Judith alcanzó a ver cómo los dos matones escapaban corriendo por el lado contrario del sucio callejón antes de que Eddie doblara la esquina. Entonces, dejó de debatirse y se tragó las lágrimas.
—Puedes bajarme —le dijo en voz baja.
Eddie hizo lo que le pedía, aunque renuente a soltarla por si escapaba.
—Lo siento mucho, señorita —se disculpó, cuando vio que ella se quedaba tranquila. La tristeza que vio en sus ojos le hizo tragar saliva—. Comprenda que no podía dejar que le pasara nada.
—Lo comprendo —repuso ella, con la voz rota—, pero estaba tan cerca de...
—Mírelo por el lado bueno, señorita, al menos ahora sabemos que su hermano sigue vivo, y estoy seguro de que lord Marston lo encontrará pronto. Si alguien puede hacerlo, es él —afirmó convencido—. Además, si la hubiesen capturado, no le habría sido de ninguna ayuda a sir David.
—Supongo que tienes razón —convino ella, dejando escapar un suspiro de resignación.
Realizó el resto del camino, pensativa, y Eddie respetó su silencio hasta que llegaron a Westmount Hall. Judith rodeó la mansión hacia uno de los laterales y se detuvo ante la puerta de servicio, luego se giró hacia el muchacho.
—Muchas gracias por acompañarme, Eddie.
Él se encogió de hombros, incómodo. Se quitó la gorra y se rascó la cabeza.
—¿Puedo preguntarle algo, señorita?
—Claro, ¿qué quieres saber? —lo animó con una sonrisa. A pesar de su altura y su robustez, Eddie seguía siendo un niño, y se maravilló de que todavía conservase en sus ojos oscuros una pizca de esa inocencia infantil que no debería haber perdido a tan temprana edad. Admiró aún más a Robert, por el cuidado que había tenido del chico.

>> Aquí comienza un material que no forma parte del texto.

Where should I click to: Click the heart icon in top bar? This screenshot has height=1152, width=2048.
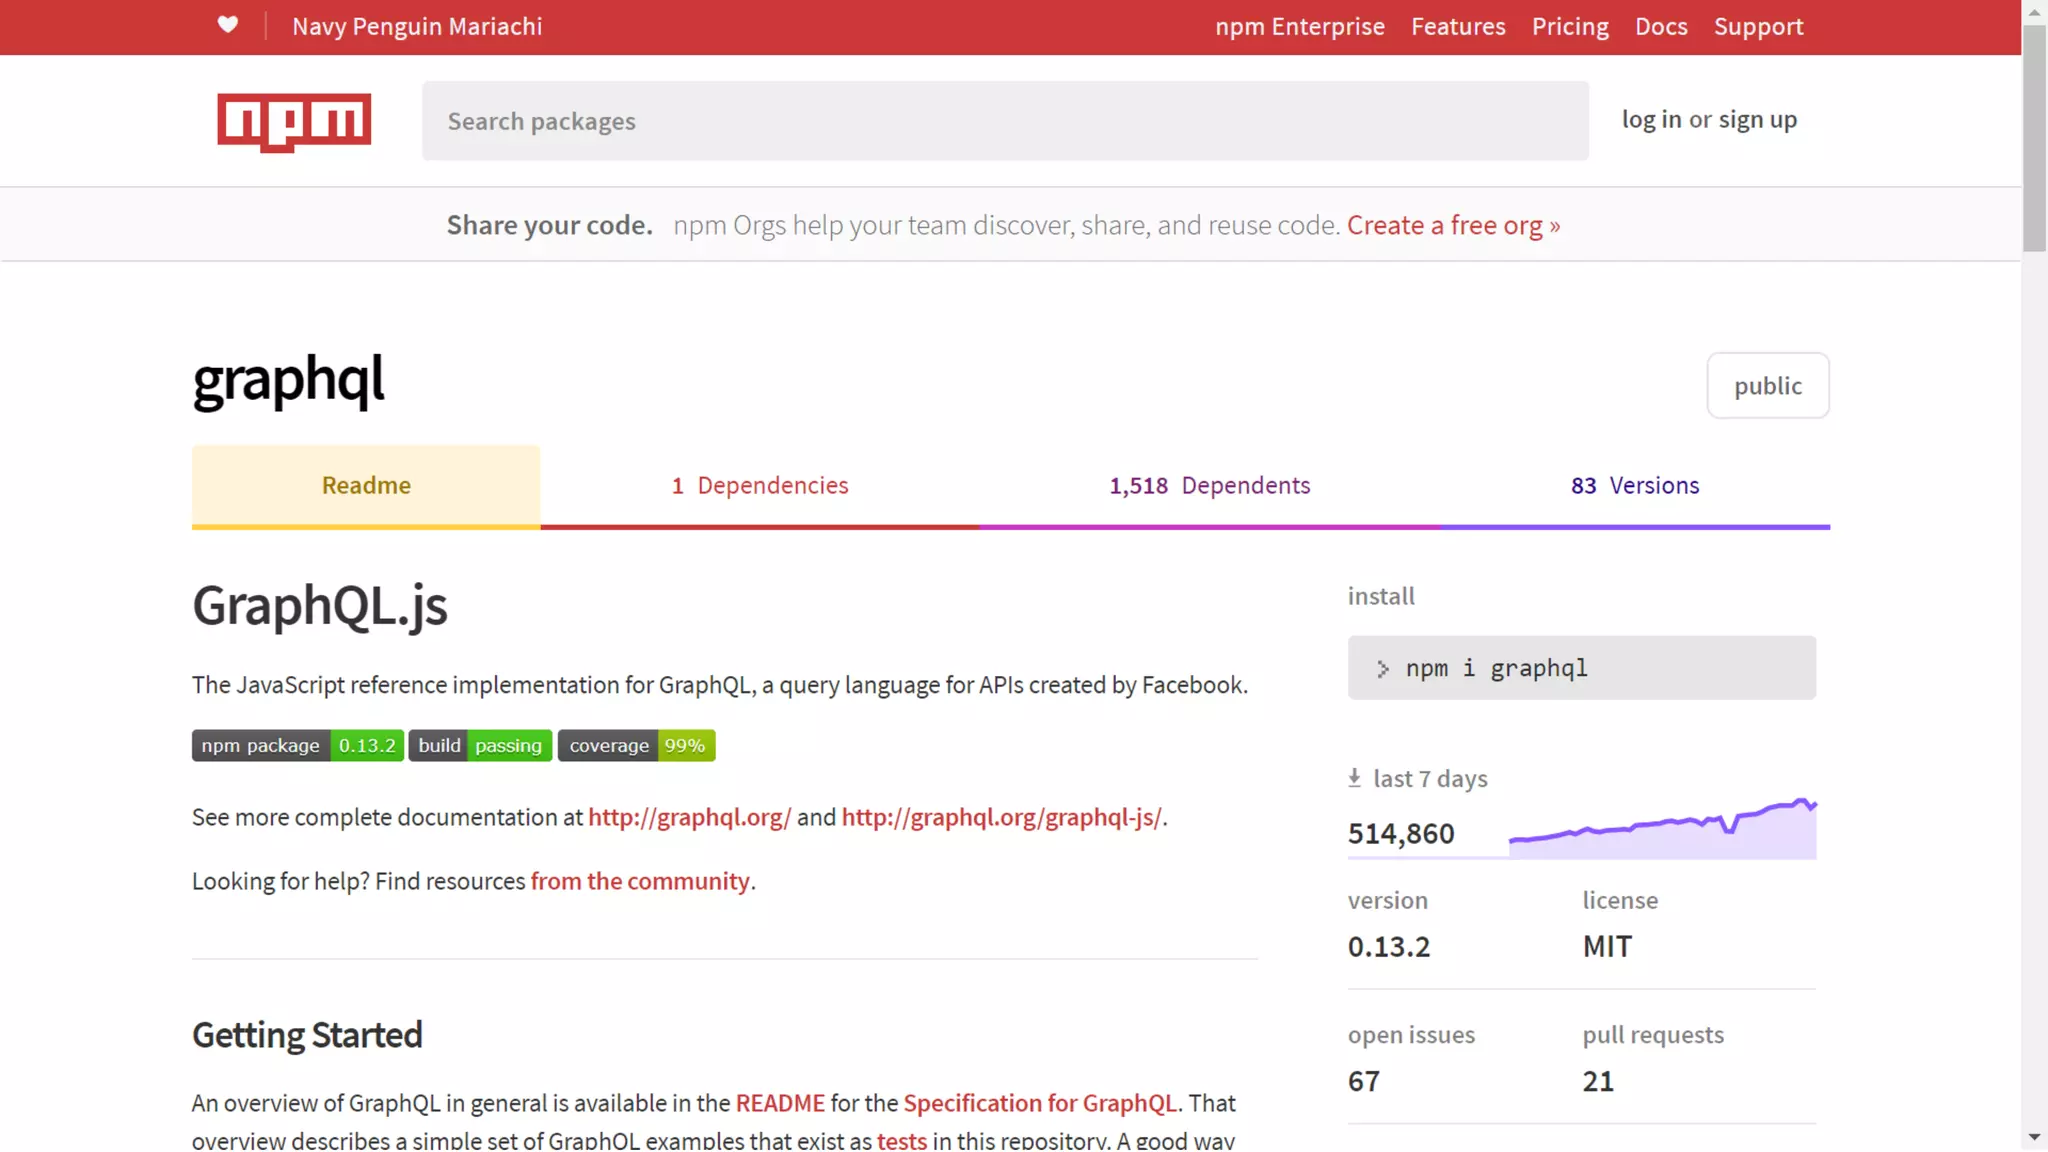coord(228,25)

—¿De verdad sabe usar ese cuchillo? —le preguntó con curiosidad.
Judith asintió.
—Mi hermano me enseñó muy bien.
—De todas formas, me alegro de que no haya tenido que usarlo —replicó, y en su voz creyó detectar una nota de alivio.
—Yo también, Eddie —le aseguró.
—Señorita Langdon, ¿podría...?
—¿... no decirle nada a lord Marston sobre esto? —terminó ella la frase. Sacudió la cabeza y sonrió—. No te preocupes, Eddie, creo que, por el bien de los dos, será mejor que él no se entere.
Le guiñó un ojo, y él esbozó una sonrisa pícara mientras veía cómo desaparecía en el interior de la mansión. Se quedó observando durante un rato la puerta de madera. Ya podía comprender por qué a lord Marston le gustaba tanto pasar tiempo con ella, y si no se casaba con la señorita, es que estaba loco, decidió.
Se dio media vuelta y escudriñó los alrededores buscando un buen lugar donde apostarse, porque algo le había quedado claro esa mañana: la señorita Langdon necesitaba que alguien la vigilase.